第4話 聖都へ

 何日も、私は浜辺で呆然としていたわ。

 何も食べず、排せつもせず。

 私は村の中を徘徊していたの。

 誰も生き残りは居なかった。

 この村は、崖を背にして作られていたから、寄せて返す波が増幅されたの。

 結果、村の建物のほぼ全部が流された。もちろん人もね。

 生き残りは私だけ。

 あの手を掴んでいたら、あの少女とセフォンは助かったかもしれないのに。

 そう延々とぐるぐる回る思考。

 

 だから、彼らが来たことにも気が付かなかった。

 声をかけられて初めて気が付いた。

「君。津波の生き残りかい?」

 ぼんやりとソッチを見て、コクンと頷く。この人は誰?

「こっちを向いて、額を見せてくれるかな」

 私は言われるままに額を見せた。

 運命が変わるとき。

 不幸の始まり。

 

 でも、これ以外の選択肢を選んでも幸せになれるとは限らない。

 たとえば村を出ていたら、のたれ死んでいた。

 住処を村の中にしていたら、津波で死んでいた―—―。

 でも、これから起こることを知っていたら

 死んだ方がマシだったかもしれないわ。

 

 男の人は私の額に何かのシンボル(後で知った。聖印よ)を押し付けて。

 男は、おお、と言った。

「何という事だ、運命の女神と始まりの女神の両方の加護を持つとは」

 加護。そんなものはないと思う。

 だって誰も―—―私だけ助けて―—―助けてくれなかったじゃない。

「君は聖都に連れていくよ。神殿に入るんだ。神殿に住むんだよ」

「わたしはここがいいの」

「ダメだよ。ここはもう死んでいる。ここにいたら君も死んじゃうよ」

 心動かされる。 

 ゾクッとした。
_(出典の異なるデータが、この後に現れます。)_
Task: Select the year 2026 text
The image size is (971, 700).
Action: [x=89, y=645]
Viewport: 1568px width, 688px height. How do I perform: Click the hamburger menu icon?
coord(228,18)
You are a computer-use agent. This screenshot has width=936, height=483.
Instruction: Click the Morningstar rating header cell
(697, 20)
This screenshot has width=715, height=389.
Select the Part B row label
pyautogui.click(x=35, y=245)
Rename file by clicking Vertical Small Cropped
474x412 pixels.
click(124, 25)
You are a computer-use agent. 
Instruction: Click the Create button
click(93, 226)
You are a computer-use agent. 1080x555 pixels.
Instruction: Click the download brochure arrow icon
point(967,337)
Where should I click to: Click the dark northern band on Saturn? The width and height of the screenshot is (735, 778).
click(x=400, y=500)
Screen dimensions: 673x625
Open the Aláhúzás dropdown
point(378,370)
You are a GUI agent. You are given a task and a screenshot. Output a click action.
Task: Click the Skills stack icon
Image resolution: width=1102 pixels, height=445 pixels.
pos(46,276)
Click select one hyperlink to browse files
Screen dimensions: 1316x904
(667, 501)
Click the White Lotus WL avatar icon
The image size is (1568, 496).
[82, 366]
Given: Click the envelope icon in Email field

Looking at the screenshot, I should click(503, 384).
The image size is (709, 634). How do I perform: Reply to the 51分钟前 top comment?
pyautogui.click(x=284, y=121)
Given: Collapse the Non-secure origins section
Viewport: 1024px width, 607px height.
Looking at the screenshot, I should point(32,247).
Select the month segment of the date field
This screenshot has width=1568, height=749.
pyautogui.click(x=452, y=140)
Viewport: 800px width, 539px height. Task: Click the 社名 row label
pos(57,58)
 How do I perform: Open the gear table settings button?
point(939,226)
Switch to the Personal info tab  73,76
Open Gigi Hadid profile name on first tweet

わたしはまだ生きたいと願っているのか!

 なんてあさましいんだろう。

 そうして、わたしは

「ついていく」

 と男に言った。


 回り道をして、崖の上まで行くと、立派な馬車が何台も並んでいた。

 男の人が、立派な髭を生やしているおじさんに、私の事を報告?している。


 後でわかった事だけど。

 この馬車は沿岸の津波の被害を調べるために送ってこられたもの。

 男は始まりの女神「ミラ」の神官。

 髭の男は高位「始まりの女神「ミラ」」の神官。

 何故高位神官がそういうことをするのか?

 端的に言うと手駒が欲しい―—―出世のための手駒ね―—―。

 この時代、災害で生き残った人は、加護持ちである可能性があるからね。

 そこで私が「奇跡的な当たり」だったのだね。


 立派な髭の人―――アイゼン様―――はすごく喜んでいた。

「お前を王都に連れ帰って、高位の巫女にしてみせよう!」

 と、言っている。いい事なのかな?

「さぁ、君は一人用の馬車に乗りなさい。特別待遇だよ」

 と、男の人―――タフルさん―—―が馬車まで送ってくれた。

 確かに今は誰とも口を利きたくないから、それでいいのかもしれない。

 馬車の前まで行くと、お湯を張ったタライと、女の人が一人。

 それとタオルと、やや大きなサイズの服があった。

 私は入浴した、今までの出来事が洗い流されたようだ。

 久しぶりに「はあっ」と深いため息をついた。


 馬車が走り出した。

 村が遠くなっていく。

 それを目にした私は、初めて泣いた。

 わんわん泣いた。

 馬車の進む速度が遅くなる。

 後ろの馬車からお風呂の時の人―――アーネリカさん―—―がやってきた。

 頭をなでられた。「もう大丈夫」と言われて。

 大丈夫なんかじゃない。

 この時の気持ちを、きっと一生忘れない。

 私の、原罪を。


 ええ、忘れてないわ、今でも時々思い出してはやるせない気分になるもの。

 この魂に深く刻まれた傷跡、なのよ。